It is the beginning of a new year and I am sure like most people out there, you have set some goals or resolutions for 2013. If you are like me, you have set resolutions each year and either don’t accomplish them or are not aware (and thus miss the opportunity to celebrate) if you did. I have given quite some thought and done some research on goal setting and how to be successful at it. I have realized that I have had failed resolutions, not because I am a failure or cannot stick to goals, but because I wasn’t creating SMART goals and I wasn’t putting serious thought into how I would know I had achieved my goals. I would say things like “I want to lose weight this year” or “I want to eat healthier” without being specific about what “losing weight” meant to me (i.e. the amount of pounds, the size pants I wanted to wear, etc). I also didn’t consider my why, which is the part that will propel you through tough times and keep you working toward your specific goals. So this year, I have decided to complete Chalene Johnson’s 30 Day Push Challenge as well as spend some time really thinking about my goals for 2013. Here is some advice I’ve learned that I find helpful.
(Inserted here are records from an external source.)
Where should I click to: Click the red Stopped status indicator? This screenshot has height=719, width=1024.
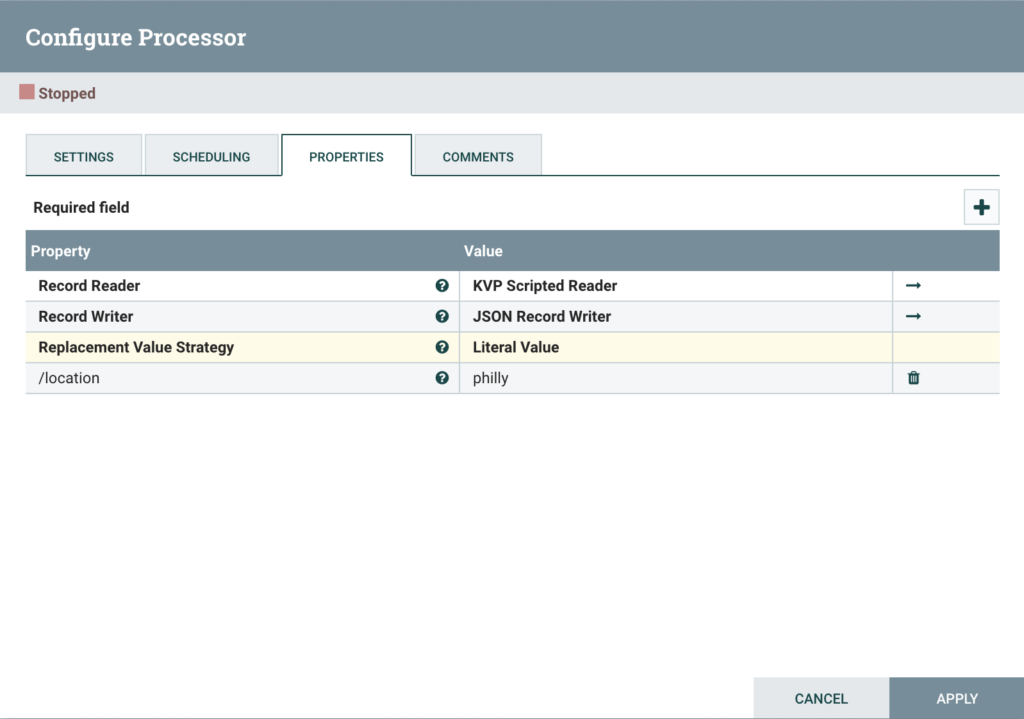27,93
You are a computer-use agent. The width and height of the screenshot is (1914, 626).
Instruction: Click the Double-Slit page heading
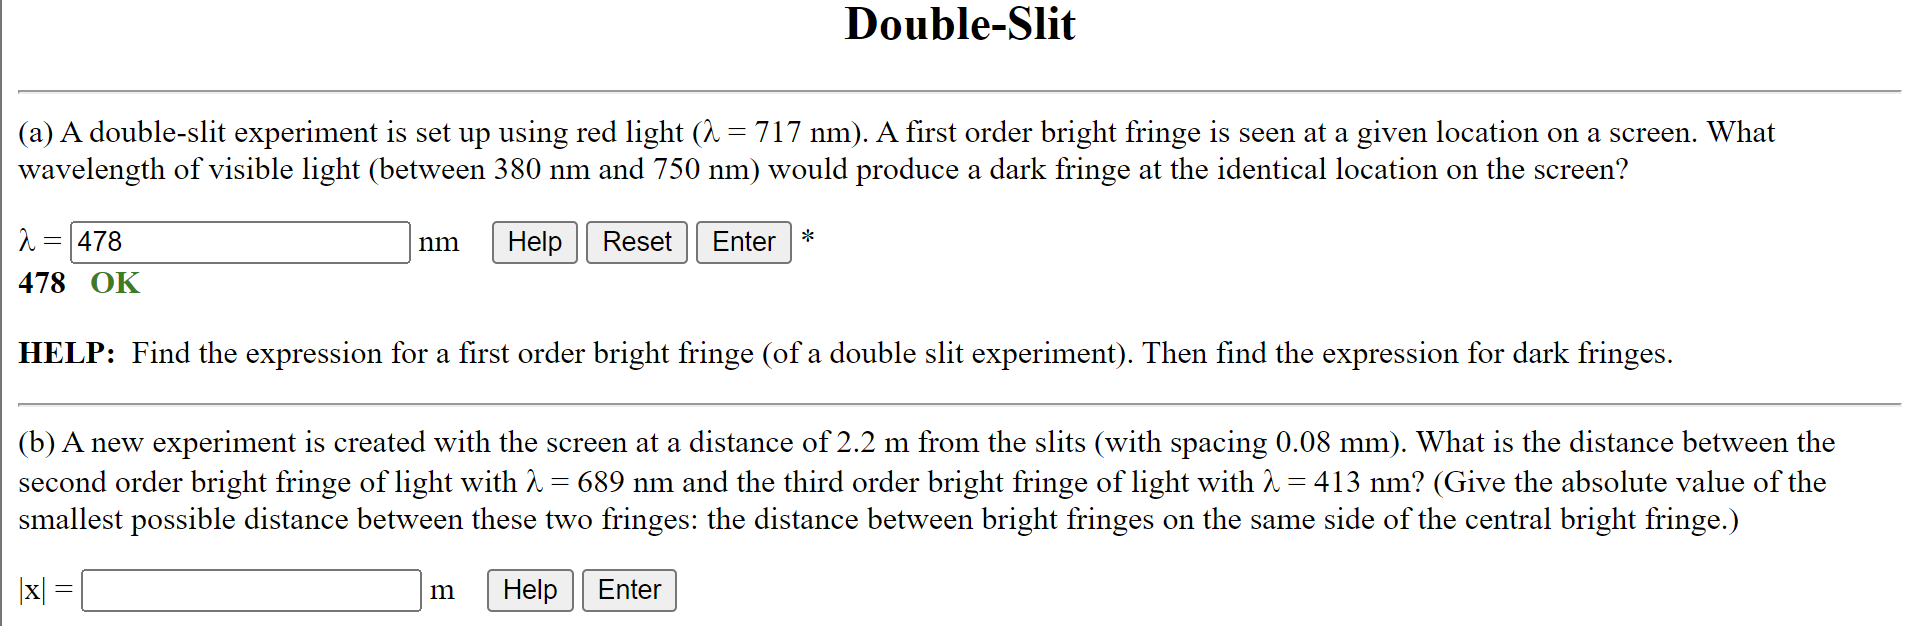coord(960,24)
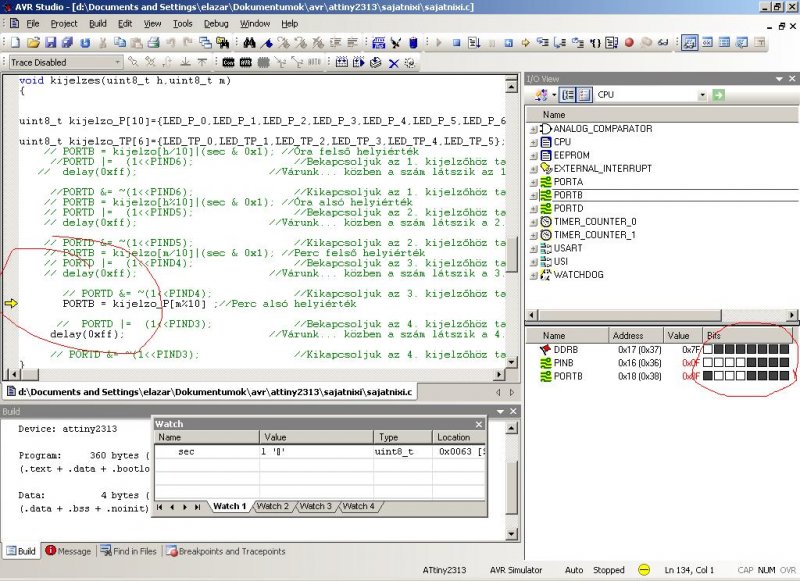This screenshot has height=581, width=800.
Task: Toggle the leftmost bit of DDRB
Action: [x=708, y=350]
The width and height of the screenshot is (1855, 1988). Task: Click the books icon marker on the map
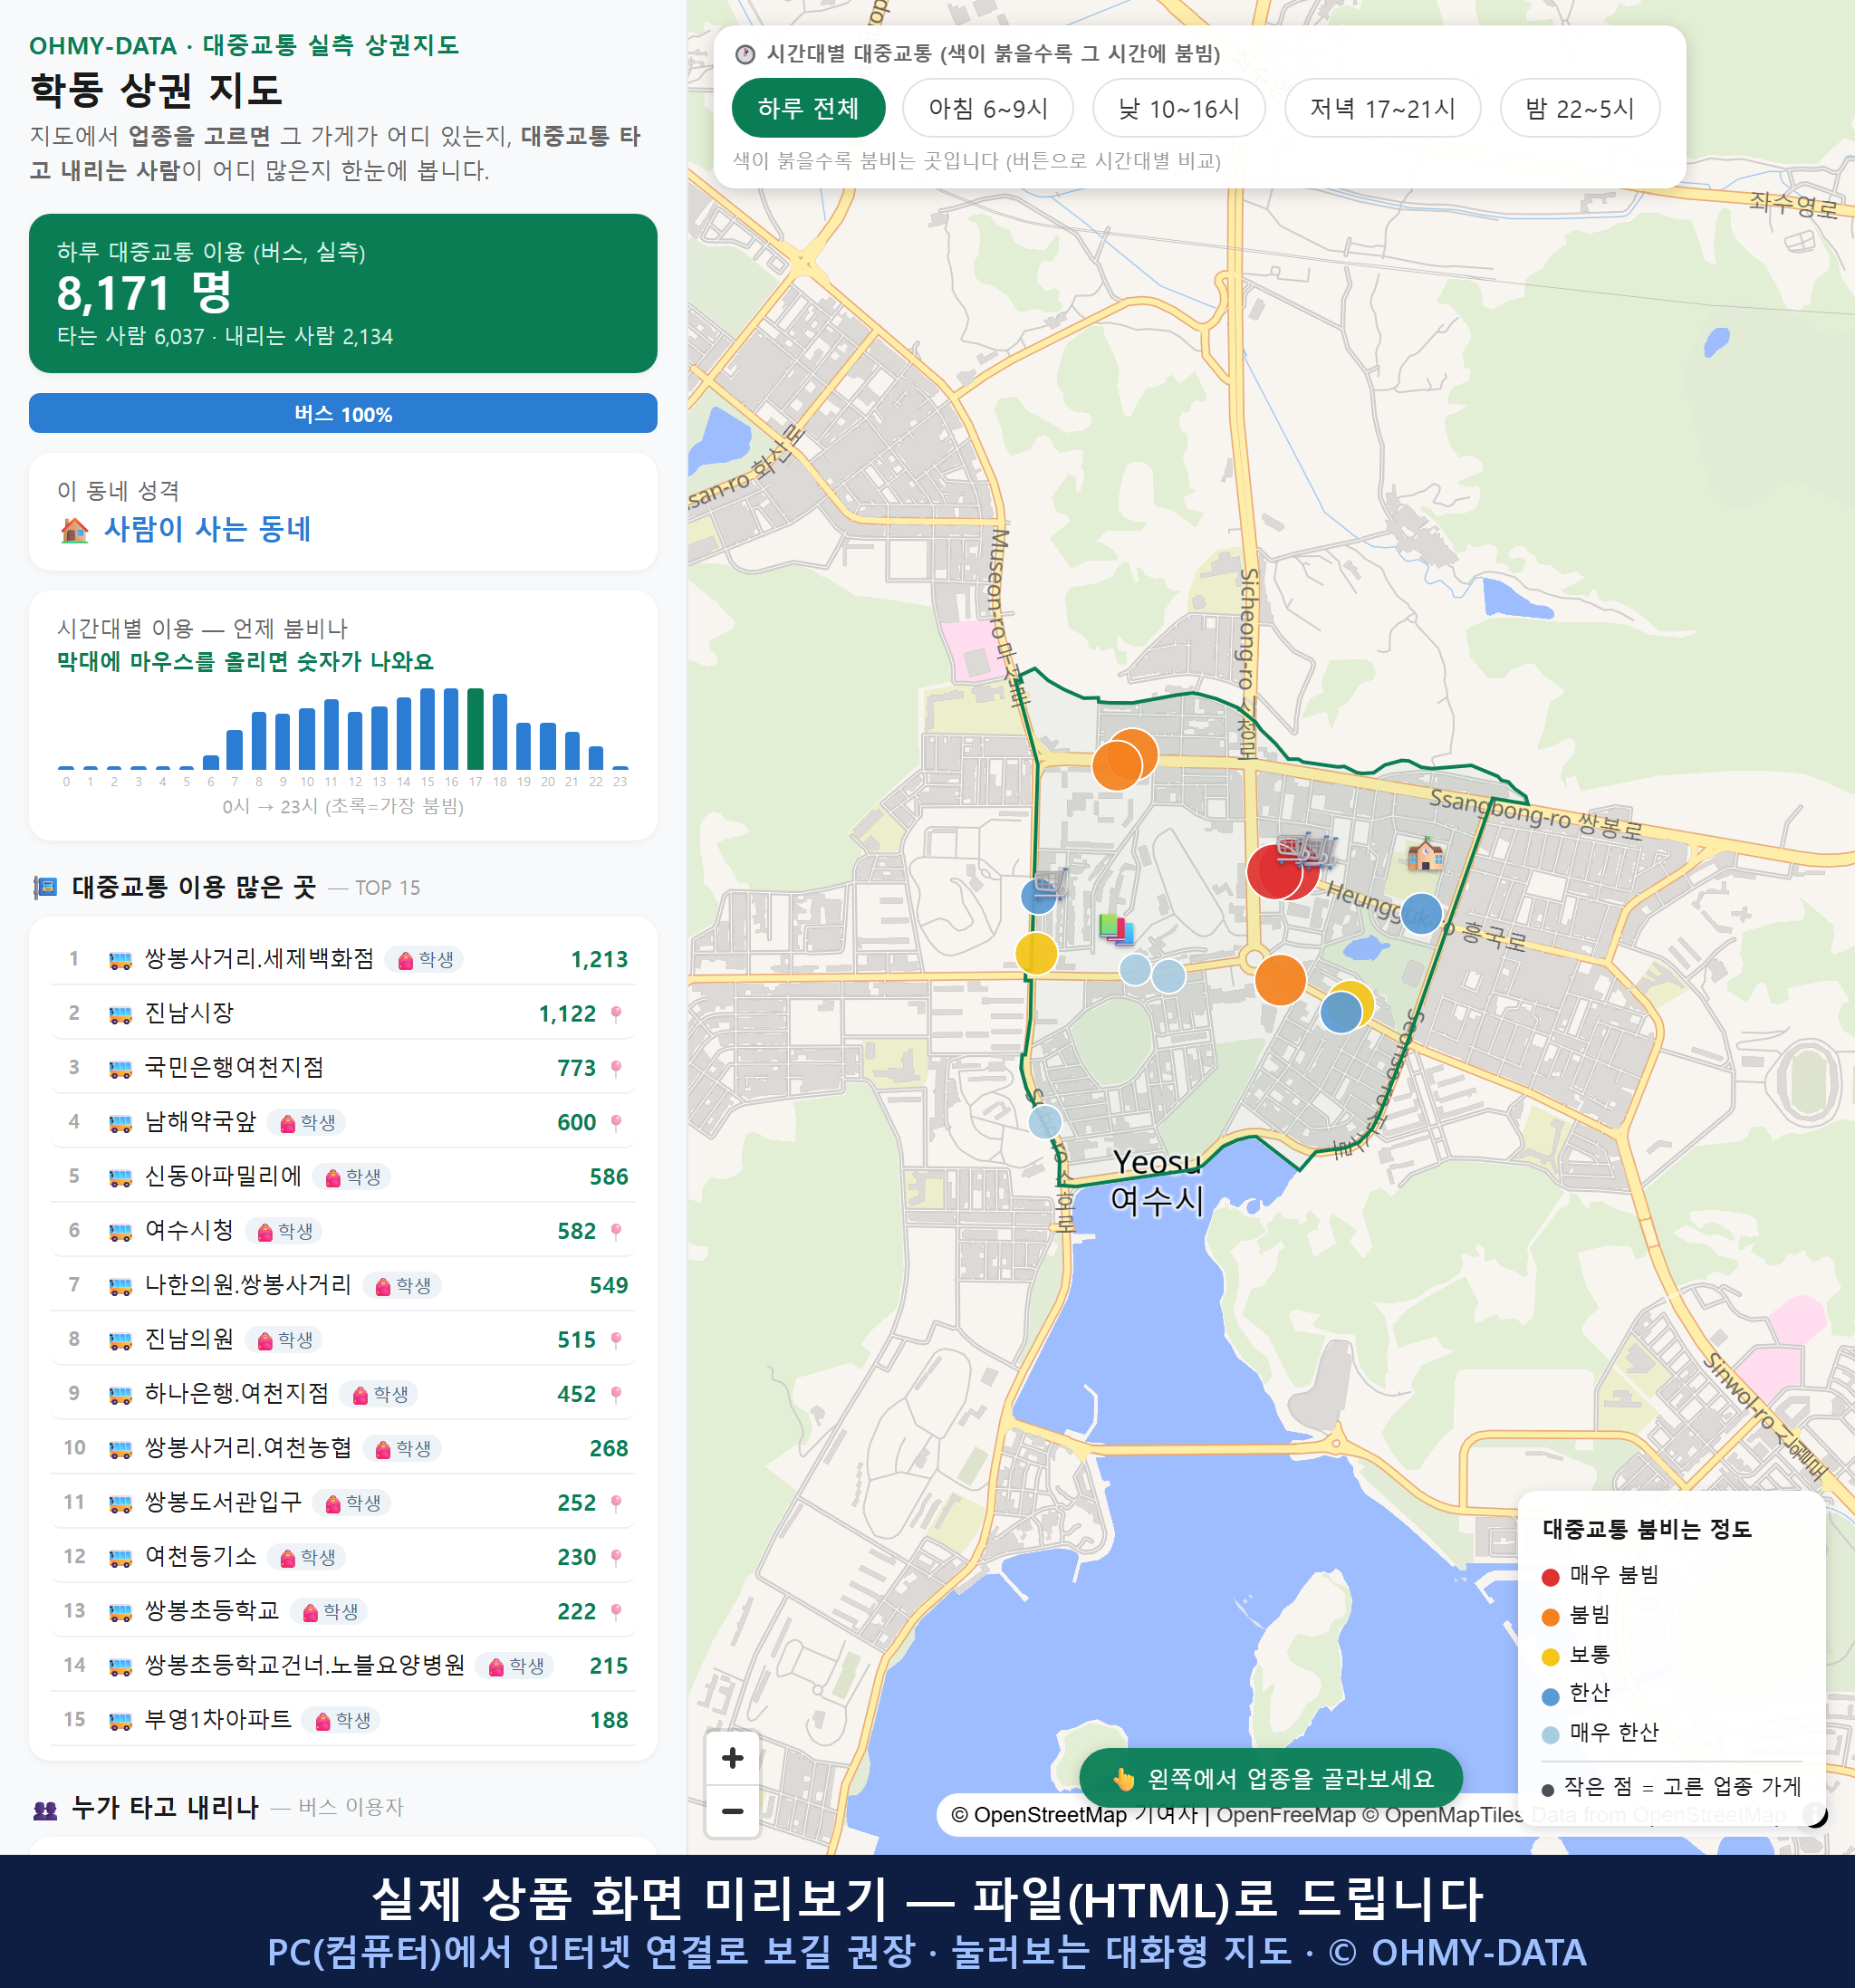point(1116,928)
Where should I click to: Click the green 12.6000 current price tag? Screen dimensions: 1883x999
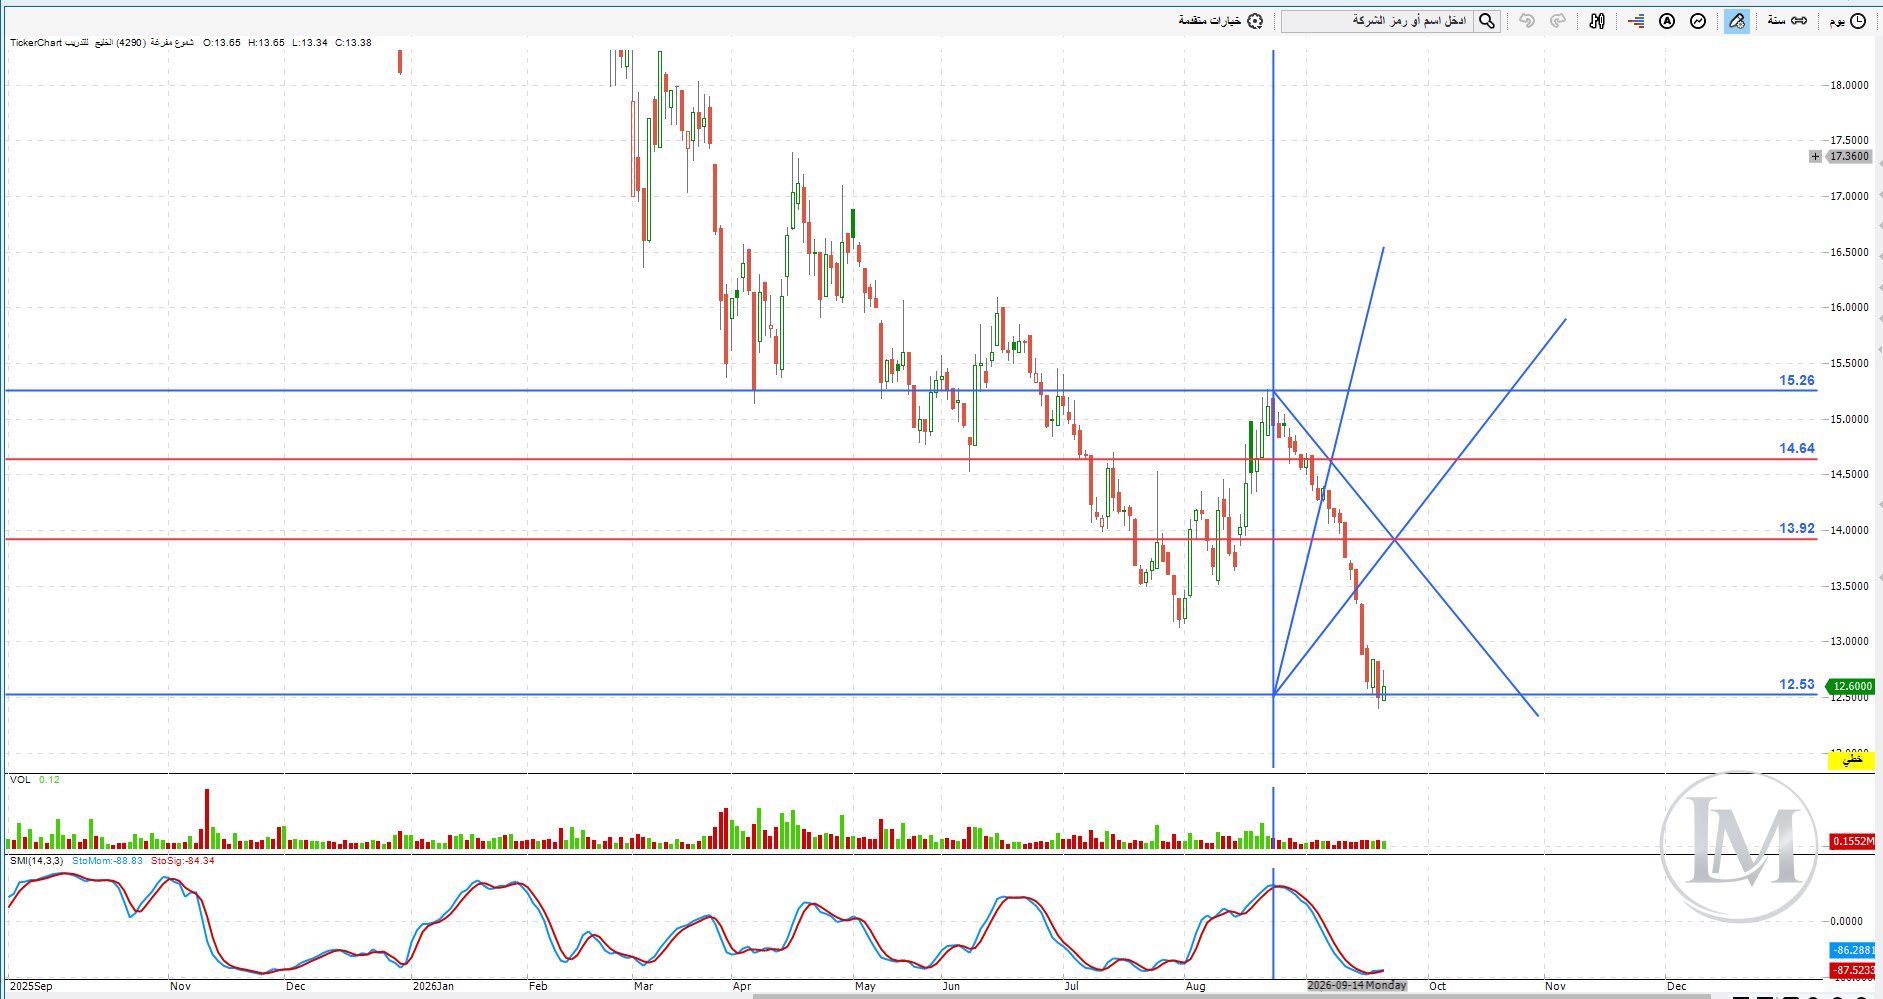tap(1851, 686)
Goals need to be S.M.A.R.T.
A specific goal has a much greater chance of being reached than a general goal.
A general goal would be to “get in shape,” while a specific goal would be “to complete p90x and lose 25 pounds by April 2013”
You will know when you have reached a specific goal because your success can be measured. Make sure you create concrete criteria for measuring your progress, which will help you stay on track and reach your target dates.
When creating a measurable goal, ask yourself:
- How much? Or how many?
- How will I know when this goal is realized?
As you set your goals, be realistic while still challenging yourself. Create steps to achieving your goals and determine if you possess the necessary knowledge, skills, and abilities to reach them. Your attitudes, abilities, and skills are highly adaptable, so if you decide you don’t have the required knowledge or skills, go get them! There is so much information out there, seek it out, find people who possess the skills you want and learn from them. As you measure the progress on your goals, achievements you thought seemed so far away become closer and attainable because you are growing and expanding to match them.
A goal must represent something you are both willing and able to work toward. You should consider things that really mean something to you and create goals that will be relevant to the priorities in your life. Ask yourself what the reason, purpose, or benefit of accomplishing the goal and what will be the result of the goal.
Goals must also represent substantial progress, so aim high! You must truly believe that it can be accomplished. Consider things you have accomplished in the past that are similar to the goals you are setting and ask yourself what conditions need to exist to accomplish this goal.
Without a time frame tied to your goals, you will not experience a sense of urgency. If you set goals at the beginning of the year and do not set a time frame in which you will achieve your goals, you may find yourself procrastinating and thinking, “I’ve got 12 more months!” When you set dates that you want to achieve goals by, you set things into motion and begin working toward that deadline.
When thinking about your goals, answer the 6 W questions:
- Who is involved?
- What do I want to accomplish?
- Where will these goals be worked toward and achieved?
- When will these goals be completed?
- Which requirements and constraints will I face?
- Why is this my goal? (Give specific reasons, purpose or benefits of accomplishing the goal.)
In her 30 Day Push Challenge, Chalene Johnson recommends the following when considering your goals:
- Dream BIG!
- Don’t set goals that you know will happen. Instead think about things you would achieve in perfect conditions, if everything aligned just right in the next year.
- Set tough goals and challenge yourself
- Don’t give yourself goals for things you have no control over. For example, don’t come up with goals you would like to see happen for your partner or children
- Consider all aspects of your life, including financial, emotional, physical, spiritual, personal relationship, etc goals.
Write down your top 10 goals. The goals you think, “Wow! This would be so awesome if this happened!” One week later, without referencing the list from the week before, write your top 10 goals for the year. Repeat each week. When you do not look at the previous list, you write goals that are on your brain that day and over time you can see things that stay on that list week after week and can identify things that are the most important to you.
Lastly, if you are a visual person, making a dream board can be really helpful in creating something where you can see your goals. Create one with photos and quotes from magazines and stick them on a cork board or poster. You can also create one with the link below. Print it out and hang it somewhere you will see it everyday as a reminder of your dreams and goals.
Creating goals should be fun and exciting! Reaching goals feels incredible. Celebrate your achievements of the small steps as well as the larger goals and recognize the hard work you have put in.